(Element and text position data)
====================
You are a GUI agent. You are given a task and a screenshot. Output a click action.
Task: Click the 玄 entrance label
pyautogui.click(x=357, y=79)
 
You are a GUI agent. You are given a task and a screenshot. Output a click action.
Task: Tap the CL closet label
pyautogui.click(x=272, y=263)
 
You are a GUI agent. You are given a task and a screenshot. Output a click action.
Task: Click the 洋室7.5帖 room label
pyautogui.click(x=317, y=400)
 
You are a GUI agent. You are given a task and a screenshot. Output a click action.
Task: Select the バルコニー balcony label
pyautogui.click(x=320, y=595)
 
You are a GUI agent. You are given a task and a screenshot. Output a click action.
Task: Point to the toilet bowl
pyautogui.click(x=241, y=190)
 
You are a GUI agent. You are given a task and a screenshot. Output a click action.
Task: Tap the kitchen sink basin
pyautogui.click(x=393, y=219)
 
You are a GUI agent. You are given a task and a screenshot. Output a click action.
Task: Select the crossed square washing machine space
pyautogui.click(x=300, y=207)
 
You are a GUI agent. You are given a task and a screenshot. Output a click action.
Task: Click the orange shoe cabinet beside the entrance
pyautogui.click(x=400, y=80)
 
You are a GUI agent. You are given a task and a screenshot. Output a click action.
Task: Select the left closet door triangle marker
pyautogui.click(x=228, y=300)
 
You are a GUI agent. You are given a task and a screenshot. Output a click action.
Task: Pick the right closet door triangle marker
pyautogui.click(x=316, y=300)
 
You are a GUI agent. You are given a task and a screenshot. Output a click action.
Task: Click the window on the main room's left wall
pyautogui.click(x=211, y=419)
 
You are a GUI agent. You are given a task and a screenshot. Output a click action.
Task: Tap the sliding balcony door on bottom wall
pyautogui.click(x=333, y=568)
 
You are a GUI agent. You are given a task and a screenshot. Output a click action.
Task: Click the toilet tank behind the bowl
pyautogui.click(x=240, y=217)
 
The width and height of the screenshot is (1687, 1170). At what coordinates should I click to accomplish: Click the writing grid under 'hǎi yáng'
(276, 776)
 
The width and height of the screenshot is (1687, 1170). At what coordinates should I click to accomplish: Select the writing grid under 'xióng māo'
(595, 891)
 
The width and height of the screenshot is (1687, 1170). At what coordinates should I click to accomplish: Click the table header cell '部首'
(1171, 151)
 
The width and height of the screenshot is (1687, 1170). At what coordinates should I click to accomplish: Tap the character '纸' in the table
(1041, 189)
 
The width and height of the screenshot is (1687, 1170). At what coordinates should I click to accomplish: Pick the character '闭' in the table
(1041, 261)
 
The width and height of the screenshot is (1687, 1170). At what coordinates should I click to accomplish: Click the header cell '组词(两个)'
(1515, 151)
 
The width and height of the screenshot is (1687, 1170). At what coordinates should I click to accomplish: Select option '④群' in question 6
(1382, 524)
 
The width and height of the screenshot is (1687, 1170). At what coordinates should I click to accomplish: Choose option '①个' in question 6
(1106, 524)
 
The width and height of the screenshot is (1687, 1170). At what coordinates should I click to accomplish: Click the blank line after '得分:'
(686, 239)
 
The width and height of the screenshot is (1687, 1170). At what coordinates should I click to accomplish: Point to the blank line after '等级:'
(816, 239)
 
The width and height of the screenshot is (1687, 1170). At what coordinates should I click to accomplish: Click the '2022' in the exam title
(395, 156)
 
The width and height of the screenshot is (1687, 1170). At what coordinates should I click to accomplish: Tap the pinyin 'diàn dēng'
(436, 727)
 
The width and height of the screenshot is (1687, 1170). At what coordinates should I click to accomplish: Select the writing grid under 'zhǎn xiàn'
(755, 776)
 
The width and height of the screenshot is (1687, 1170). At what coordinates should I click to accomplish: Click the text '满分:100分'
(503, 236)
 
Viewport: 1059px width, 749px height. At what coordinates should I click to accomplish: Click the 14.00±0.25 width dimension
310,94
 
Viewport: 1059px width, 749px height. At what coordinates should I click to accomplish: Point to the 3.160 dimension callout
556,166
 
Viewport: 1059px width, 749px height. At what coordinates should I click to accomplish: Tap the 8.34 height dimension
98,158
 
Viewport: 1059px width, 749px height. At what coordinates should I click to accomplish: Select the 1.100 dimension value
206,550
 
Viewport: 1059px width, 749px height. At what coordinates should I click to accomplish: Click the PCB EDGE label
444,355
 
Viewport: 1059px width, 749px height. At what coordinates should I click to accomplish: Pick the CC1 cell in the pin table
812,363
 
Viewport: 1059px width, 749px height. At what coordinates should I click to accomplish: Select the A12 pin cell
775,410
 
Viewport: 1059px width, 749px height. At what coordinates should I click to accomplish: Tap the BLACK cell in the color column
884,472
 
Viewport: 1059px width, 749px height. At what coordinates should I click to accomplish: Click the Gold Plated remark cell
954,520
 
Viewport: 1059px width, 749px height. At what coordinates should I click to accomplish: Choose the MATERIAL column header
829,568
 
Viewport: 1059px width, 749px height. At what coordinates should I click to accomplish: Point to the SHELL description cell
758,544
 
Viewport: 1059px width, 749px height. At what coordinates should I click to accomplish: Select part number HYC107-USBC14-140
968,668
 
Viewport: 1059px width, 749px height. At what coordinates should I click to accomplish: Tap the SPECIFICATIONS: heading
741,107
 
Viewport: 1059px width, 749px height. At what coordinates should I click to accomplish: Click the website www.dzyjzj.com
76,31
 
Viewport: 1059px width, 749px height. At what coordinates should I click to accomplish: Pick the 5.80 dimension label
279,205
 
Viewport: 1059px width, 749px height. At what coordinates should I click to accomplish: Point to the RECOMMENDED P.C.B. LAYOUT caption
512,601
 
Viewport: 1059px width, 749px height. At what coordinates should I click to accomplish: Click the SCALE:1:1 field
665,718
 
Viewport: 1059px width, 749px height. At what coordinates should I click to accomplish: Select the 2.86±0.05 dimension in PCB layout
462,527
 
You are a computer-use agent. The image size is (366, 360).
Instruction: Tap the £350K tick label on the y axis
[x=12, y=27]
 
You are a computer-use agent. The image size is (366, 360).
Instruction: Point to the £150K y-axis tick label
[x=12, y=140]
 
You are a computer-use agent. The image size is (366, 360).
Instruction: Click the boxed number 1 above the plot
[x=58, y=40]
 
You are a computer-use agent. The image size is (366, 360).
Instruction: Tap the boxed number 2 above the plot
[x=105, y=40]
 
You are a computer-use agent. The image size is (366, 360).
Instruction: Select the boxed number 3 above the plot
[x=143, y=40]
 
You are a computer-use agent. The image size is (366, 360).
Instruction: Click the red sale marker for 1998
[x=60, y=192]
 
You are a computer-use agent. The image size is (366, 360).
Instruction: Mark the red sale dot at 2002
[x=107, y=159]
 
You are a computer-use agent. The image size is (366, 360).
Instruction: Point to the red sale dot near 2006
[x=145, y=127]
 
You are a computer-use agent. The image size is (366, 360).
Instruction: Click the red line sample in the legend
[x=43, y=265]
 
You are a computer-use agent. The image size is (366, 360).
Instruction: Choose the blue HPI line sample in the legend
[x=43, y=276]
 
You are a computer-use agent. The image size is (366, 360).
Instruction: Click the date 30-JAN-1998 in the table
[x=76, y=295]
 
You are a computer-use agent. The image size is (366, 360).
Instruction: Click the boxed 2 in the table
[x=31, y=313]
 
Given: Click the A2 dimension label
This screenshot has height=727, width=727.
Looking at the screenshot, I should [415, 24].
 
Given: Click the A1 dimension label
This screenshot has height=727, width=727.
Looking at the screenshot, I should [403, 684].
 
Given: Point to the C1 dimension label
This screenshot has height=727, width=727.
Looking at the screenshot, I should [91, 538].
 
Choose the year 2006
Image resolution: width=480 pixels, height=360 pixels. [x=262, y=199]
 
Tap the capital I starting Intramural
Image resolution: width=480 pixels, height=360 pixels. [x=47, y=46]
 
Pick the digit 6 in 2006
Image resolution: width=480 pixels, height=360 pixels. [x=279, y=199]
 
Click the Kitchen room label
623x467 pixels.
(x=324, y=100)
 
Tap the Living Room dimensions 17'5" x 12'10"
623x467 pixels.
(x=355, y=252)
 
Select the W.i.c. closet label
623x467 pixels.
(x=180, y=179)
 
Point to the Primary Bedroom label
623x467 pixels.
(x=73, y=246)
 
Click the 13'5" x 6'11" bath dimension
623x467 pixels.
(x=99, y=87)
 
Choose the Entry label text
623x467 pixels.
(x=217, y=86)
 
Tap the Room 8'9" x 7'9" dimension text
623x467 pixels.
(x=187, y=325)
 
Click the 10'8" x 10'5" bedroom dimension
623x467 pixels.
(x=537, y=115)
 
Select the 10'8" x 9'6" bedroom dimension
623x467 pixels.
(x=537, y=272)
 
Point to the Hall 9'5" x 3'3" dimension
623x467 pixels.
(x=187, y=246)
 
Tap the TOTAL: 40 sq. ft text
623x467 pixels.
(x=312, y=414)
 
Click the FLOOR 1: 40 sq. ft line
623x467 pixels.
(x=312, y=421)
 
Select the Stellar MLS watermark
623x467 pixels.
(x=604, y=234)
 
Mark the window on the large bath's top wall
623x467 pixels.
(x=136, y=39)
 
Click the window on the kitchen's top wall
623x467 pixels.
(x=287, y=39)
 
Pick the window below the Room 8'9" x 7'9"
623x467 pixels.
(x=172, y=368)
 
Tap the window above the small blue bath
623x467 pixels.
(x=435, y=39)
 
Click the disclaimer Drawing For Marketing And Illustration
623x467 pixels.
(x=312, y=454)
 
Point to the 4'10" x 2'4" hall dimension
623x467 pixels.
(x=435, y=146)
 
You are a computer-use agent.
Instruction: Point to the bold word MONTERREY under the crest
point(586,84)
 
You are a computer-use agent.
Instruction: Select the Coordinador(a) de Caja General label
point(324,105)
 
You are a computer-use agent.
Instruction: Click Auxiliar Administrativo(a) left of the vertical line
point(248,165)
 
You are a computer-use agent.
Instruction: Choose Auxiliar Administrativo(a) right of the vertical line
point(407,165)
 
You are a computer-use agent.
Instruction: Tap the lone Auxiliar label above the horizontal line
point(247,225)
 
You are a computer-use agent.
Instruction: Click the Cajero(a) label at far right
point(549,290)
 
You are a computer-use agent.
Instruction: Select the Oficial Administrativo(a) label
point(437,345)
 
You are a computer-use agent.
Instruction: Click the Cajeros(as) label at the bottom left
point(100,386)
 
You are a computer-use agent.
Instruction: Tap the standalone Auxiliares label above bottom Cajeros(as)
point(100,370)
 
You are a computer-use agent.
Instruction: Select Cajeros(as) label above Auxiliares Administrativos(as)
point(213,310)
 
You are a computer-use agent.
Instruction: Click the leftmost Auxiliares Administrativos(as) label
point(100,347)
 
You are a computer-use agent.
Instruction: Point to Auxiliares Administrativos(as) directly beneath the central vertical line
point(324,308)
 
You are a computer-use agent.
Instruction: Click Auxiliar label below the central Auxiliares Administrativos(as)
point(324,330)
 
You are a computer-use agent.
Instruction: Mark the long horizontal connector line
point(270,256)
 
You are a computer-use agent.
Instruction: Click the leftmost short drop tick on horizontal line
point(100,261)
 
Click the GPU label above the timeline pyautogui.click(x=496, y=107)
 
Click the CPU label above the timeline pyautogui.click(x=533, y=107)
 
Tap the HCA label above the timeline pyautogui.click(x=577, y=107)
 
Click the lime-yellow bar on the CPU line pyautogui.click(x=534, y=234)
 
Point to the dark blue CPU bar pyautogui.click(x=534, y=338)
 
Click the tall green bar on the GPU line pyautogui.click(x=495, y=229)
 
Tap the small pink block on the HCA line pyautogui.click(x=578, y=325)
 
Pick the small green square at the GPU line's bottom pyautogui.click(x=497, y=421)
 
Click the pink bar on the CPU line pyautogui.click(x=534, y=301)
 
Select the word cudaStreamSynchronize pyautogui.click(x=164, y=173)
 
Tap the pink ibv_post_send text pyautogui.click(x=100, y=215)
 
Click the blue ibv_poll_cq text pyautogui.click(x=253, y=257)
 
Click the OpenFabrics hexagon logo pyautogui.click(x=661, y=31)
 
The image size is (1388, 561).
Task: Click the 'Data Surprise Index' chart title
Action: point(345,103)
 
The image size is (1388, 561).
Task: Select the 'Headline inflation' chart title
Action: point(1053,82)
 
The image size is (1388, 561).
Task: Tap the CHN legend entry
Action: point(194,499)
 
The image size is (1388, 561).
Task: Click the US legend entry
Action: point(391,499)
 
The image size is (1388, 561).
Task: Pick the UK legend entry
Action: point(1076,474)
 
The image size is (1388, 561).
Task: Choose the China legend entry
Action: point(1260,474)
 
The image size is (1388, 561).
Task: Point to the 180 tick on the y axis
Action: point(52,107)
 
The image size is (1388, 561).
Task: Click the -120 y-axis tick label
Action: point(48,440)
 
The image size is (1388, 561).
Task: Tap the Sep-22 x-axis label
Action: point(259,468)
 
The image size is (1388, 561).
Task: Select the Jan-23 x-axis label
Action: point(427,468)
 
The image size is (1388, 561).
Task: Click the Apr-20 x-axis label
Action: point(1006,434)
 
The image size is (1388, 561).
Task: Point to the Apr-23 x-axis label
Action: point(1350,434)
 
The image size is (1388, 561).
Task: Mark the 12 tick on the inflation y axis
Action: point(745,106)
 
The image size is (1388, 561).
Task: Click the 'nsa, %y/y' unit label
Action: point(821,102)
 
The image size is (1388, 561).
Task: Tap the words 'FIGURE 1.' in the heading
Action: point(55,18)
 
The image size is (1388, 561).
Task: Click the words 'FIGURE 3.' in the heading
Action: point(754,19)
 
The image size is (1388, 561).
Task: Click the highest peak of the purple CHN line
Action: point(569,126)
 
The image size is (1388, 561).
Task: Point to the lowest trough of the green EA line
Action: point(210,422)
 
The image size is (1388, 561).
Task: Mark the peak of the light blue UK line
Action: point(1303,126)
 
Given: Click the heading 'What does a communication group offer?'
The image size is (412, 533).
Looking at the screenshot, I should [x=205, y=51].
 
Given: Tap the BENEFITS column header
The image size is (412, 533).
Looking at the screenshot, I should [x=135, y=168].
====================
**Written instruction**
Copy out the data unchanged, from its first line through the line containing "pyautogui.click(x=317, y=400)", both ends included.

**Task response**
You are a GUI agent. You are given a task and a screenshot. Output a click action.
Task: Click the 玄 entrance label
pyautogui.click(x=357, y=79)
 
You are a GUI agent. You are given a task and a screenshot. Output a click action.
Task: Tap the CL closet label
pyautogui.click(x=272, y=263)
 
You are a GUI agent. You are given a task and a screenshot. Output a click action.
Task: Click the 洋室7.5帖 room label
pyautogui.click(x=317, y=400)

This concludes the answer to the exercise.